Retailers & manufacturers support soya deal
Greenpeace and McDonald’s have welcomed an extension to put a freeze soya farming.
Greenpeace, together with McDonald’s and other multinationals, has welcomed an extension by the Brazilian Government to continue the freeze on soya farming – and its proposed temporary suspension of the beef and timber industries – in an effort to curb Amazon deforestation and greenhouse emissions.
Soya farmed in the Amazon is primarily used in processed foods, and has been linked to mass deforestation and the use of slave labour – and tracked back directly to the plates of European consumers. Consequently, soya consumer companies such as McDonald’s, Marks & Spencer and Asda have become actively engaged and have joined the call for the Brazilian Government to extend the suspension on its farming.
The moratorium, which came into effect in 2006, has been extended for a further year until July 2009. Paulo Adario, Greenpeace’s Amazon campaign coordinator, commented on the extension: “The decision to extend the moratorium against the backdrop of rising commodity prices and the food crises shows that government and industry now understand that it is possible to protect the forest, combat climate change and still ensure food production.”
Soya farmers had placed pressure on the government to end the freeze on their production, citing the global food crisis and rising agricultural commodity prices as the reason for their objection.
However, Greenpeace believes that even a one year extension of the ban may not be long enough to protect the country from deforestation, which they report makes up 75% of Brazil’s greenhouse emissions and confirms the country as the world’s biggest greenhouse gas emitter.

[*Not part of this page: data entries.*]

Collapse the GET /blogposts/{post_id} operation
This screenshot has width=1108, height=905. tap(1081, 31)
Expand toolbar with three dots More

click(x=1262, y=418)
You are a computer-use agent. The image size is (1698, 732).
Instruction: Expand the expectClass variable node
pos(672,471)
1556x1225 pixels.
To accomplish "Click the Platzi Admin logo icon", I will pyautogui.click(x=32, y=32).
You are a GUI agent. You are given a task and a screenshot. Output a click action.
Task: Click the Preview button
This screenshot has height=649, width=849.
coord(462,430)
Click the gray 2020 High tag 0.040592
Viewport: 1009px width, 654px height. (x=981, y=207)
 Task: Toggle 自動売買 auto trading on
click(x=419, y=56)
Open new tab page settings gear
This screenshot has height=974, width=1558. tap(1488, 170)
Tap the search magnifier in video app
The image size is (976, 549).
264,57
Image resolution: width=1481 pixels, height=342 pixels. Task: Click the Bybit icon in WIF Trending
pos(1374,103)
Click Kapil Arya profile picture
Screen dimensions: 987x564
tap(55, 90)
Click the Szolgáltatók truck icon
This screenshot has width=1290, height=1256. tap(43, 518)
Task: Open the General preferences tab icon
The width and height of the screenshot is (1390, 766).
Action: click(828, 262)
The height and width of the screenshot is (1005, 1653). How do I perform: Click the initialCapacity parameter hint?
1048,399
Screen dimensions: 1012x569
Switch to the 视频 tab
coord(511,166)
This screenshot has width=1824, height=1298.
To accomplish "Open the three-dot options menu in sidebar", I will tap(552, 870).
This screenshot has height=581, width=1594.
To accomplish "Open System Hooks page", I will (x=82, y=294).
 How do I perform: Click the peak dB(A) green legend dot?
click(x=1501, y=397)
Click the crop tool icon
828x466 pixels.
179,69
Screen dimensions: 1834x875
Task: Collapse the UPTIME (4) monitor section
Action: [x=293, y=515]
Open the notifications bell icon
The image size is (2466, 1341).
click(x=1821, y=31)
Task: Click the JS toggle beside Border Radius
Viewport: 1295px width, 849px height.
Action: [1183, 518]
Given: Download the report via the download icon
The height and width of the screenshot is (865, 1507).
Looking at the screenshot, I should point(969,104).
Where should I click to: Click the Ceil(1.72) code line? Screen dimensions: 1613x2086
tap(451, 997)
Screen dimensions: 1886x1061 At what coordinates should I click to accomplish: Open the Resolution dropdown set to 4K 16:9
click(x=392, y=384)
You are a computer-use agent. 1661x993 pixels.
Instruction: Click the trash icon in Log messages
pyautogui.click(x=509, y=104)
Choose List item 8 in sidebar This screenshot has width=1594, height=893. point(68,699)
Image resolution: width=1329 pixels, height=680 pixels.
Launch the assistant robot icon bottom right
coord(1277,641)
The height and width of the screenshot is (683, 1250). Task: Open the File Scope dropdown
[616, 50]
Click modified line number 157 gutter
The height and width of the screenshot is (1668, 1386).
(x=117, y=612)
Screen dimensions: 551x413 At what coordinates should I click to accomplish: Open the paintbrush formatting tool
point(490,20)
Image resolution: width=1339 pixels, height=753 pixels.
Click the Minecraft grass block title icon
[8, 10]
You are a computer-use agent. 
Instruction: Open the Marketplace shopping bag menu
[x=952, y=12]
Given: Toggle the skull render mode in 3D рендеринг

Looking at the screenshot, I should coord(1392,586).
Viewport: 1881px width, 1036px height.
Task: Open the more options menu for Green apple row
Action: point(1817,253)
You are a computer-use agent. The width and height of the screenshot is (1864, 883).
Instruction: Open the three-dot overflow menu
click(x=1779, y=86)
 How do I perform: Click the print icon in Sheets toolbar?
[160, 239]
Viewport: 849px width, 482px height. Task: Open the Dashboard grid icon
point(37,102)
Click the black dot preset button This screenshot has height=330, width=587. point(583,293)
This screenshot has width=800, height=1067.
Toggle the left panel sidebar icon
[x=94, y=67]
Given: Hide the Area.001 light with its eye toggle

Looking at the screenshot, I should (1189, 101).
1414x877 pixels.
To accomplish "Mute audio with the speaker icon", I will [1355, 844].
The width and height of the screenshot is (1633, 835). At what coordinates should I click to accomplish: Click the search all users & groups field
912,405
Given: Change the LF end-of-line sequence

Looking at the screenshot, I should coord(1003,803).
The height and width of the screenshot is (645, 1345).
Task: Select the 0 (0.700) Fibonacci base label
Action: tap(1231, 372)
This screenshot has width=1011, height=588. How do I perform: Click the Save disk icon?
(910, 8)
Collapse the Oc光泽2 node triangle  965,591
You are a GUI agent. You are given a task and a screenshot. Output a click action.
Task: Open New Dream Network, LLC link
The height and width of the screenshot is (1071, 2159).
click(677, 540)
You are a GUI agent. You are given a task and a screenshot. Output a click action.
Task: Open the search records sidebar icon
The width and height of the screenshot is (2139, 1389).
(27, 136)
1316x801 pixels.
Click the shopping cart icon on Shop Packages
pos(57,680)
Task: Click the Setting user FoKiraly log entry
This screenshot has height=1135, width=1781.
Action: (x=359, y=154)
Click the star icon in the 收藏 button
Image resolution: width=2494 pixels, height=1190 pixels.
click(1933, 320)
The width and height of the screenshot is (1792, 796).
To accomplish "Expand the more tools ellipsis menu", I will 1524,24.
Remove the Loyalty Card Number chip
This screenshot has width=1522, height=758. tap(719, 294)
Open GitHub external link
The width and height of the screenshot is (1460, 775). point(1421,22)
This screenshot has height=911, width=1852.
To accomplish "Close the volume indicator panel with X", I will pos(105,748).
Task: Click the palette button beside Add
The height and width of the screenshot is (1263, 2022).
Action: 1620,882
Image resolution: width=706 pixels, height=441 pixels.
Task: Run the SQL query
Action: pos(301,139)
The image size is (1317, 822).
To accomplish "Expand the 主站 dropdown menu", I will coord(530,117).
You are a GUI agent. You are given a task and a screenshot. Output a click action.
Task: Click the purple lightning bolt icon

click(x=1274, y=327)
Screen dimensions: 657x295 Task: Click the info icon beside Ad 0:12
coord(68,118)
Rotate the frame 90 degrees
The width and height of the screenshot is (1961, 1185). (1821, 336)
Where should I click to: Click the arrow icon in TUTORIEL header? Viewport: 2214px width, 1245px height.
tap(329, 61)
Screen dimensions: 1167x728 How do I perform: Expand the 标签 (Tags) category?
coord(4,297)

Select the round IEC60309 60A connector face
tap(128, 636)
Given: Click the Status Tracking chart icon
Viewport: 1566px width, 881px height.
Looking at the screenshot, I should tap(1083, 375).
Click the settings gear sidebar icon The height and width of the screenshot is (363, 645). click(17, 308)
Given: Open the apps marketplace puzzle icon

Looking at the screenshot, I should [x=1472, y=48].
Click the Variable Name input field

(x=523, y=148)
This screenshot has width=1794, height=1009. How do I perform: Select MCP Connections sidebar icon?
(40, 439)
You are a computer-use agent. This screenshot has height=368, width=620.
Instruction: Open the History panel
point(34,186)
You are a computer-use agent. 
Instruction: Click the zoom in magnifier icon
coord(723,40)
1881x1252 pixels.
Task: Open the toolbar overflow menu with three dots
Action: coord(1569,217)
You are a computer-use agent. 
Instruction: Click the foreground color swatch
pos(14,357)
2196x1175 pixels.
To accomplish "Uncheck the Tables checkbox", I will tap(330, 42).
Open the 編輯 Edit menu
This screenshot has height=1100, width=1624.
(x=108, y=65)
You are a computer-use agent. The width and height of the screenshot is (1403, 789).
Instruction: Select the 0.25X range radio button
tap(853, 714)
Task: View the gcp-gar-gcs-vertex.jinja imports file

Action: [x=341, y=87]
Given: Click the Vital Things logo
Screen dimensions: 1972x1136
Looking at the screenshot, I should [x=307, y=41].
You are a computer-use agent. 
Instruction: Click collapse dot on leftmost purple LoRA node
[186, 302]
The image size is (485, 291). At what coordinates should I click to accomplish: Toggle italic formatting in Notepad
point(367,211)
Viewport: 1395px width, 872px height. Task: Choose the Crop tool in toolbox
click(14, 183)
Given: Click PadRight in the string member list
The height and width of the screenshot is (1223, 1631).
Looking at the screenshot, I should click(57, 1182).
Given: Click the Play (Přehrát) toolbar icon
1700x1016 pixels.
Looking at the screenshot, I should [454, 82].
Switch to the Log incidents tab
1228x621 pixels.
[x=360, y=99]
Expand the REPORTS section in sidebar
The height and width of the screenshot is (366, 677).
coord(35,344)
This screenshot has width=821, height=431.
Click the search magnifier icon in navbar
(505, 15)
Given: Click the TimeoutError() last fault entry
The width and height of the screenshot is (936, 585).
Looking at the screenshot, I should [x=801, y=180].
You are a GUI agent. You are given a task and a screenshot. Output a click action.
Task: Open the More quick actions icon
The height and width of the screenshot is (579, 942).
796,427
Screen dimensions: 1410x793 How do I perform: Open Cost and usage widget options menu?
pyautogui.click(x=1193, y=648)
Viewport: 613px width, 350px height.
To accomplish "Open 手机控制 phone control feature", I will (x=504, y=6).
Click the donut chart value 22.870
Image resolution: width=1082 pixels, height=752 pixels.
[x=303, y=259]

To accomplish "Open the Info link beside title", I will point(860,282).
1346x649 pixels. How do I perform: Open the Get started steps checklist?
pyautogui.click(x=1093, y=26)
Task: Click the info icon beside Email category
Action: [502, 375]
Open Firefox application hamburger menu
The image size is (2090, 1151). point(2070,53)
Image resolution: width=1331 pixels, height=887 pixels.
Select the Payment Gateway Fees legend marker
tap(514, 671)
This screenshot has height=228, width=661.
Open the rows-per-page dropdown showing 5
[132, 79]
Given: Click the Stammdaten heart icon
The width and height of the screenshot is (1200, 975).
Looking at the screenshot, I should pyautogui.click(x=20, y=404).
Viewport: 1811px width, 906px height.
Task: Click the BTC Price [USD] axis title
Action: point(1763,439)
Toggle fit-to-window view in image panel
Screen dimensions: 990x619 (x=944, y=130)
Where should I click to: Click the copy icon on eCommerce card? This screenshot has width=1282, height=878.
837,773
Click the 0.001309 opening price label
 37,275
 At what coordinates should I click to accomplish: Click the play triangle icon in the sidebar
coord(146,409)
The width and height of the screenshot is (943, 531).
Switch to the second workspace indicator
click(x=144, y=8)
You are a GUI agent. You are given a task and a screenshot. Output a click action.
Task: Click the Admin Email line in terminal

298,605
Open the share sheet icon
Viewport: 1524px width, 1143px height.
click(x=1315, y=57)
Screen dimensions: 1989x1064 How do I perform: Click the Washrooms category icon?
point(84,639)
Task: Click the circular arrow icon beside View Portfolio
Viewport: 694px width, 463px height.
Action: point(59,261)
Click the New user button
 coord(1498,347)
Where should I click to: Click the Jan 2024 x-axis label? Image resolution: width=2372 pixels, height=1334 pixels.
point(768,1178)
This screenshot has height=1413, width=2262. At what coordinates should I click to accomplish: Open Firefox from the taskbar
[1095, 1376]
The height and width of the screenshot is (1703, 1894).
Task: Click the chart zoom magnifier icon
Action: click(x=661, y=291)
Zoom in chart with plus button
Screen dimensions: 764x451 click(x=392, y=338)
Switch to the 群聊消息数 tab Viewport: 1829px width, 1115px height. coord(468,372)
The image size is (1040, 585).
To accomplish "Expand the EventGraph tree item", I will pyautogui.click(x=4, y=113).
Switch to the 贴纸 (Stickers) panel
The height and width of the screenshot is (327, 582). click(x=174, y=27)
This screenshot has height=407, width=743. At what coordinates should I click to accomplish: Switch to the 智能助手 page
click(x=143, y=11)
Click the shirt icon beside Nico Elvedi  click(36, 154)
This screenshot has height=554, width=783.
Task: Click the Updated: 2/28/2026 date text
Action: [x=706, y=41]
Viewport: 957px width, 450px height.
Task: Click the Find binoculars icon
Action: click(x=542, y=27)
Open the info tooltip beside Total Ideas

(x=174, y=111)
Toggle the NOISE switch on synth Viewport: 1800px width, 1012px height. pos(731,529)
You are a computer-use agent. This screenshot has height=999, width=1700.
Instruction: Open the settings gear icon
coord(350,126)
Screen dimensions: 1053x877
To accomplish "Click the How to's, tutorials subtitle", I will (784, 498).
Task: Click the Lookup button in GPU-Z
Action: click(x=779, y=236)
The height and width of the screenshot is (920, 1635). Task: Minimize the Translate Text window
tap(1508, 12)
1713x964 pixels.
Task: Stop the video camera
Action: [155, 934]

The proposed inclusion of beef and timber industries in the ban – which, along with soya farming, are the main causes of Amazon destruction – could be the key to achieving rainforest protection, according to Greenpeace. “If an Amazon deforestation firewall is created, with a series of moratoria covering soya, timber and beef, this could buy the necessary time to put in place permanent protection; protection for the forest, the biodiversity, the people and ultimately the climate,” explained Adario.